- **DATA FOR PROCESSING**:
#####

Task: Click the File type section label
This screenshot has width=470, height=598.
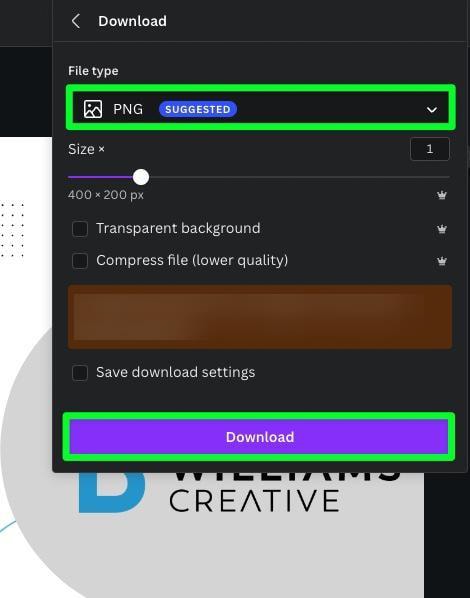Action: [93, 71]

#####

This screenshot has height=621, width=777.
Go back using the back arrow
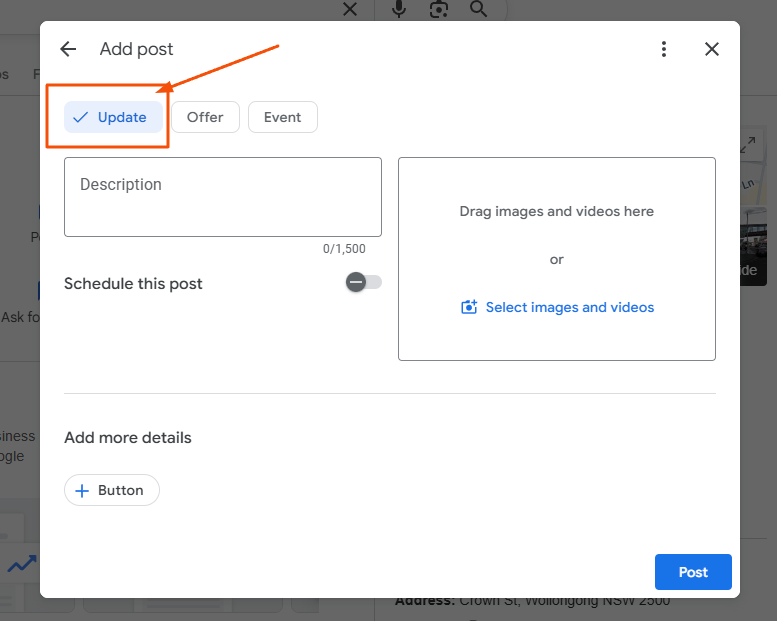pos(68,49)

#####

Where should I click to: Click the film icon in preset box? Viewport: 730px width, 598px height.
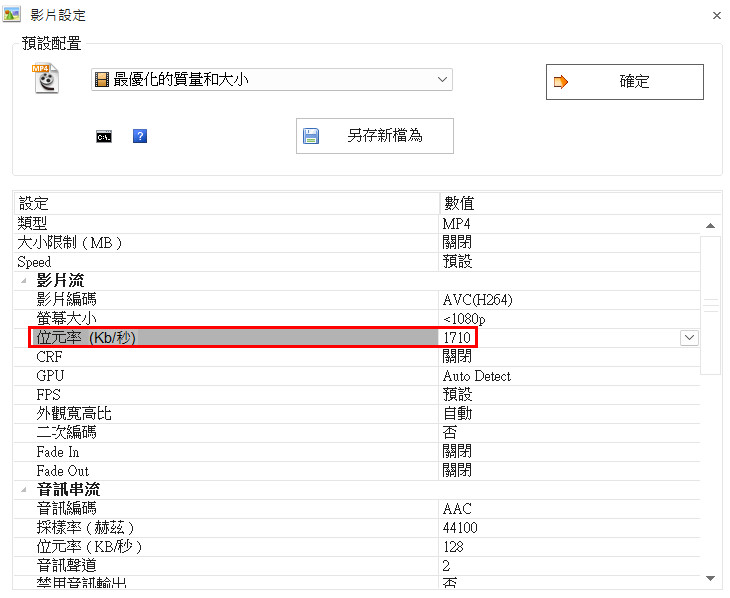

#####

- **ABOUT THIS TASK**:
Report each line of the data in which "Click" occurs.

- **SOLUTION FOR THIS PROBLEM**:
Task: Click the File type section label
Where should I click to: Click the film icon in preset box? Viewport: 730px width, 598px height.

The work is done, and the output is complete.